TSH’s FY20 core net profit of RM89.3m (+5.4x) beat expectations, accounting for 113.2-119.8% of our and consensus estimates, due mainly to better-than expected JV earnings. Declared interim DPS of 1.5 sen (ex-date: 12 Mar 2021). We maintain our BUY rating on TSH, with an unchanged sum-parts derived TP of RM1.35. TSH remains as one of our preferred pick within the sector.

Above expectations. 4Q20 core net profit of RM39.4m (QoQ: +2.7x; YoY: +16.3x) took FY20’s sum to RM89.3m (+5.4x from RM16.4m in FY19). The results beat expectations, accounting for 113.2-119.8% of our and consensus estimates, due mainly to better than-expected JV earnings.

Exceptional items (EIs) in FY20. Core net profit of RM89.3m was arrived after adjusting for (i) RM5.6m unrealised forex gain, (ii) RM0.6m fair value gain, (iii) RM0.9m impairment, (iv) RM1.1m write-offs, (v) RM19.0m loss on commodity contracts, and (vi) RM6.8m fair value loss on FFB.

Dividend. Declared interim DPS of 1.5 sen (ex-date: 12 Mar 2021), payable on 1 Apr 2021.

QoQ. 4QFY20 core net profit surged 2.7x to RM39.4m (from RM14.4m in 3Q20), boosted mainly by (i) higher FFB output (+13.7%) and realised palm product prices at upstream plantation segment, and (ii) improved JV contribution.

YoY. 4QFY20 core net profit jumped 16.3x to RM39.4m (from RM2.4m SPLY), boosted by (i) higher FFB output (+6.0%) and realised palm product prices at upstream plantation segment), (ii) lower finance costs, and (iii) significantly better JV contribution.

YTD. FY20 core net profit surged 5.4x to RM89.3m (from RM16.4m in FY19), as weaker contribution from cocoa segment was more than mitigated by (i) higher FFB output (+1.4%) and realised palm product prices at upstream plantation segment, (ii) improved JV contribution, and (iii) significantly higher contribution from associate and JVs.

FFB output. TSH clocked in FFB output growth of 1.4% in FY20, as replanting activities in Malaysia operation (-0.7%) and lagged impact from drought were more than mitigated by an increase in harvesting area in Indonesia (which has in turn resulted in FFB output in Indonesia operations increasing by 2.3%).

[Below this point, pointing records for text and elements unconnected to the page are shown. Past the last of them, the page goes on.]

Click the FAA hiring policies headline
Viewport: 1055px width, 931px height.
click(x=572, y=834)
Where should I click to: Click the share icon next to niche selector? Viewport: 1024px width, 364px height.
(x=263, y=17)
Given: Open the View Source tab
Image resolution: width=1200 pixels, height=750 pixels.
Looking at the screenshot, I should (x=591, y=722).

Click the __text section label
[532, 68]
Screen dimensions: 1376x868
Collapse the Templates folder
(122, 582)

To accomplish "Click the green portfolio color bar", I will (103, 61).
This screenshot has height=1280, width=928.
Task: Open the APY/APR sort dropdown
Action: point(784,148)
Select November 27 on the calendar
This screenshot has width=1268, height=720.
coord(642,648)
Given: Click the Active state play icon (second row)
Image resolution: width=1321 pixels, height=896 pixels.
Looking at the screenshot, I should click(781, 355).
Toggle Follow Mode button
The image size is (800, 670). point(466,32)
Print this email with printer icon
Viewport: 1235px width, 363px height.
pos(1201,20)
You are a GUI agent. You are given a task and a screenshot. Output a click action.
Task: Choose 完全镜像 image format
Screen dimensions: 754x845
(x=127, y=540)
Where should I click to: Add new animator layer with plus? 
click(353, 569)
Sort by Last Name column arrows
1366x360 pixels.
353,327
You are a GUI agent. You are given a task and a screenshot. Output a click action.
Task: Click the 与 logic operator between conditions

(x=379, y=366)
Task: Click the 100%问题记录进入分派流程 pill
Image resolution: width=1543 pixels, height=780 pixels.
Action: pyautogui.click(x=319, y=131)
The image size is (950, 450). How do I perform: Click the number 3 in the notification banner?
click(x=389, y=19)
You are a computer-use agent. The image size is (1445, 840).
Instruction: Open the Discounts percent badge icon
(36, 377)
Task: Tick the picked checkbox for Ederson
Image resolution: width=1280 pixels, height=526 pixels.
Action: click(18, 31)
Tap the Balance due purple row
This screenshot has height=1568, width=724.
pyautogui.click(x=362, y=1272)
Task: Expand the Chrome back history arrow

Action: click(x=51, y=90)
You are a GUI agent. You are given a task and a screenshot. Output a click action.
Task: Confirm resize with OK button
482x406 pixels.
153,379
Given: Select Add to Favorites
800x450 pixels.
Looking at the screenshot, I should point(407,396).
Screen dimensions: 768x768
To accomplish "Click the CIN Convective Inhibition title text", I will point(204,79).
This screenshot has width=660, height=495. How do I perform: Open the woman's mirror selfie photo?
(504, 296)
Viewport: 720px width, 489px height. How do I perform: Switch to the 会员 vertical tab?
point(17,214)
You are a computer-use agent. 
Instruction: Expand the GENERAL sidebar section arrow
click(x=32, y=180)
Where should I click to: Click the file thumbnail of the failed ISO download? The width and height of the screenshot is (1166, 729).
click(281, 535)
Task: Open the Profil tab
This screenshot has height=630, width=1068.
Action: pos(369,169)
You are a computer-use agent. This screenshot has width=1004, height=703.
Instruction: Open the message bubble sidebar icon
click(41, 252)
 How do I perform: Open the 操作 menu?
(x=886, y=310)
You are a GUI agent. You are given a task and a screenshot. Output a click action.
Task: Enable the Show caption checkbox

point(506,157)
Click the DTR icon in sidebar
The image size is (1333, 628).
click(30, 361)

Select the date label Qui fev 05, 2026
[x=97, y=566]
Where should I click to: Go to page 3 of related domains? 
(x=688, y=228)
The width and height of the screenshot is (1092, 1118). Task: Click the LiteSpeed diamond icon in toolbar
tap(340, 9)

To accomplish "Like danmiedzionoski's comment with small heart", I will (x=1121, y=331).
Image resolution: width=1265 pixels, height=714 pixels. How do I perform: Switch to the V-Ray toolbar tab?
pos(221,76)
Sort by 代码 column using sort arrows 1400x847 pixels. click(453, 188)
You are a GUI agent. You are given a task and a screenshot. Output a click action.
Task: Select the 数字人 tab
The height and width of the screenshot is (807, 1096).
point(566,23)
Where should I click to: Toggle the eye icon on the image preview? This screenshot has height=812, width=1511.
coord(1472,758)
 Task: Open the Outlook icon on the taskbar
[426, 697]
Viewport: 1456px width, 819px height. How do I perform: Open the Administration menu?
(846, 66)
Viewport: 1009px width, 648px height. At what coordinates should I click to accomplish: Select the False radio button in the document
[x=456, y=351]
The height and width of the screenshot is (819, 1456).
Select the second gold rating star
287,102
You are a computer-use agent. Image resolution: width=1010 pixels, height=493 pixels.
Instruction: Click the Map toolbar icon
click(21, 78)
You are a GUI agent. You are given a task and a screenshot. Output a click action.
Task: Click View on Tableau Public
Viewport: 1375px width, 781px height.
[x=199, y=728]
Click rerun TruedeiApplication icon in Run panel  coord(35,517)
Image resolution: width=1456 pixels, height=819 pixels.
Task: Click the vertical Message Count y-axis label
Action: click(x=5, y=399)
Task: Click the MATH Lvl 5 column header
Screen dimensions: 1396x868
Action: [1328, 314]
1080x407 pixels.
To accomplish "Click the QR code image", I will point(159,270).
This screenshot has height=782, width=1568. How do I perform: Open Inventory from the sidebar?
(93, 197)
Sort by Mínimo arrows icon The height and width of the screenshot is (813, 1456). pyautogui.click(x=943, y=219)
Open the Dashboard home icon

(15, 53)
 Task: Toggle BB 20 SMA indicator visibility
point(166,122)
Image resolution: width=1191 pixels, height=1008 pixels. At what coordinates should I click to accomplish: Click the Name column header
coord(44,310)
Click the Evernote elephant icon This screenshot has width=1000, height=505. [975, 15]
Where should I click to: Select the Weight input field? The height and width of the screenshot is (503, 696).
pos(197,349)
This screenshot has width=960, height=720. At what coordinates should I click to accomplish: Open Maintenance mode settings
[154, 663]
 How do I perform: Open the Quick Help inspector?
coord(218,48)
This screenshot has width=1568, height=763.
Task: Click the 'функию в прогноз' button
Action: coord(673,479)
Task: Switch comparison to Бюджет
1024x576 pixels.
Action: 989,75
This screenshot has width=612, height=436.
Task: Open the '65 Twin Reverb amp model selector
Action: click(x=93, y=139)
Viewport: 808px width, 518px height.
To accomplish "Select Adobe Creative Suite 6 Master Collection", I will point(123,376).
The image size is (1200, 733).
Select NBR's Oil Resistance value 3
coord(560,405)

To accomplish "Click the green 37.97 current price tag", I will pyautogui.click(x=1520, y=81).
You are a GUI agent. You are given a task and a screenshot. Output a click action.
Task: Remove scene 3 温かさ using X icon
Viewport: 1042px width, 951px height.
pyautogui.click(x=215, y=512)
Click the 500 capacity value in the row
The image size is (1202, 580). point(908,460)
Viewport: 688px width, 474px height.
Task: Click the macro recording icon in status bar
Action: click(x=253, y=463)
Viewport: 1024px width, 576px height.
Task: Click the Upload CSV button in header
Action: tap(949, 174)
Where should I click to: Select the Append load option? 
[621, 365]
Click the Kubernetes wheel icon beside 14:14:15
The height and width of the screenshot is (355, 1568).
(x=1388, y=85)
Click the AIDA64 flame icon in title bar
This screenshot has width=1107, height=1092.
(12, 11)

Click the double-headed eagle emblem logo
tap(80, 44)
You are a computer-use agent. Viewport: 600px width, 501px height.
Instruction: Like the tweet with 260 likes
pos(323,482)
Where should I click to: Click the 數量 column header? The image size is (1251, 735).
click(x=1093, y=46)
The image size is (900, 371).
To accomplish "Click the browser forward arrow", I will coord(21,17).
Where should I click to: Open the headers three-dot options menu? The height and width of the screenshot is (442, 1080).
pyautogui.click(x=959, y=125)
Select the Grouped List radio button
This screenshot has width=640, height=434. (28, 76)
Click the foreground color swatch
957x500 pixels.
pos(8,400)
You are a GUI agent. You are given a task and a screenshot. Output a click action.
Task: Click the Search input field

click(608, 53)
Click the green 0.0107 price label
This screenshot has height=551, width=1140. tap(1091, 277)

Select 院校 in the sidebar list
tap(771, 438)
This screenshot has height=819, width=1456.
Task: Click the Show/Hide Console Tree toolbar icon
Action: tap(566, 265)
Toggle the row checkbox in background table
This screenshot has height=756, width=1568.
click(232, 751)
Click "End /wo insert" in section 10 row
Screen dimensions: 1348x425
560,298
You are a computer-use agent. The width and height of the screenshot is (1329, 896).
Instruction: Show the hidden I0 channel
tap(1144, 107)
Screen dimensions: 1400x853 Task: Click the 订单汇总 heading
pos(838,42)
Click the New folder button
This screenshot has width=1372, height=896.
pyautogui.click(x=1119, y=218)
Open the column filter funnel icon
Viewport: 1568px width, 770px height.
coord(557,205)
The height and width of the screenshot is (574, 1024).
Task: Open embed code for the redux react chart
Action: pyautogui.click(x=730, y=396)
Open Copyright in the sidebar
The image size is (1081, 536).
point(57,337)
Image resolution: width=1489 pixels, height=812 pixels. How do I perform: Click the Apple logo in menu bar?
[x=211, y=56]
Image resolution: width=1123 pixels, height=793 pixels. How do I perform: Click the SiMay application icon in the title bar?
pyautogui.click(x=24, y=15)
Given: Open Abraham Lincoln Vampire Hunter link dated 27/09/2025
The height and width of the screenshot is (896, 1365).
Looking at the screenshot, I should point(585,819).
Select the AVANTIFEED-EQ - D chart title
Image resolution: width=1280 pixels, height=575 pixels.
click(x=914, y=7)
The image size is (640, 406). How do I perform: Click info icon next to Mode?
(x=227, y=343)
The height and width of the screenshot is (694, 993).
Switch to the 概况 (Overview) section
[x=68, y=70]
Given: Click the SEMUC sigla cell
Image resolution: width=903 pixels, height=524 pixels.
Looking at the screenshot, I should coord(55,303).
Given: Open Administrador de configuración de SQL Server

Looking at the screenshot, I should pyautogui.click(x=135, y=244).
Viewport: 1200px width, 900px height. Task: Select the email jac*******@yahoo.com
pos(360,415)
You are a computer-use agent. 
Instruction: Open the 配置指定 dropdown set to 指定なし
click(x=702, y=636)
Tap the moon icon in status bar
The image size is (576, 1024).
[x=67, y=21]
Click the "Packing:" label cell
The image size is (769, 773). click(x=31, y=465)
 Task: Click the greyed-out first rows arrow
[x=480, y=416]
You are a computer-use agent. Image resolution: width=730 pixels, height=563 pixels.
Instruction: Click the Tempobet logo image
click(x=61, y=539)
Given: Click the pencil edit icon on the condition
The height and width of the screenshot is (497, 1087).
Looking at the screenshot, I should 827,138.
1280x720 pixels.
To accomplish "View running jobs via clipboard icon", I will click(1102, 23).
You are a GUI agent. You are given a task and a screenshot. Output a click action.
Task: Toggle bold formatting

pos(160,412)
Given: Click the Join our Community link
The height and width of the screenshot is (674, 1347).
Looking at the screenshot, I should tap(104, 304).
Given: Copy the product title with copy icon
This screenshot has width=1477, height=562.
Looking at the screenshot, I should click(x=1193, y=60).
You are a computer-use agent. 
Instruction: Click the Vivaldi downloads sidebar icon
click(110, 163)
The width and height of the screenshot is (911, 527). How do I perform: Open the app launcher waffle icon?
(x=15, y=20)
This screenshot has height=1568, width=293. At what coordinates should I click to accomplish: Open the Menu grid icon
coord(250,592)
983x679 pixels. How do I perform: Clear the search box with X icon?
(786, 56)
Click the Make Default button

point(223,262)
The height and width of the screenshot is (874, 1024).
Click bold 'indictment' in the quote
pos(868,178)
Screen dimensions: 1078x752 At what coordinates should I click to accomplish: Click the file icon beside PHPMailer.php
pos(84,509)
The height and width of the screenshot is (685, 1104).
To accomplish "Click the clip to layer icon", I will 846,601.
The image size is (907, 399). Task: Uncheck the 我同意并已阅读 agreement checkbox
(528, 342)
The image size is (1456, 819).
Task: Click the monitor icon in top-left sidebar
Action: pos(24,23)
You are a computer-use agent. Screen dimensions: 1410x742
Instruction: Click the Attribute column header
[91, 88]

Excluding land sale (which has yet to be concluded and still undergoing due diligence process), we expect FFB output growth trajectory to improve from FY21 onwards (7-11% based on management’s guidance, with an estimated ~2,000 of land bank to be graduated into mature bracket in FY21), underpinned by young age profile at its Indonesia operations.

Forecast. Maintained. Every RM100/mt change in our CPO price assumption will result in TSH’s PBT changing by RM10m p.a..

Maintain BUY; TP: RM1.35. We maintain our BUY rating on TSH, with an unchanged sum-parts derived TP of RM1.35 (see Figure #2). TSH remains as one of our preferred pick within the sector, supported by (i) its high earnings sensitivity to CPO price swing and this will more than mitigate muted near-term earnings prospect at the cocoa processing and marketing segment, (ii) young age profile (with ~52% of its planted area ageing below 8 years, after taking into account of its land sale), and (iii) improving balance sheet (net gearing has declined to 0.72x from 0.77x as at 31 Dec 2019).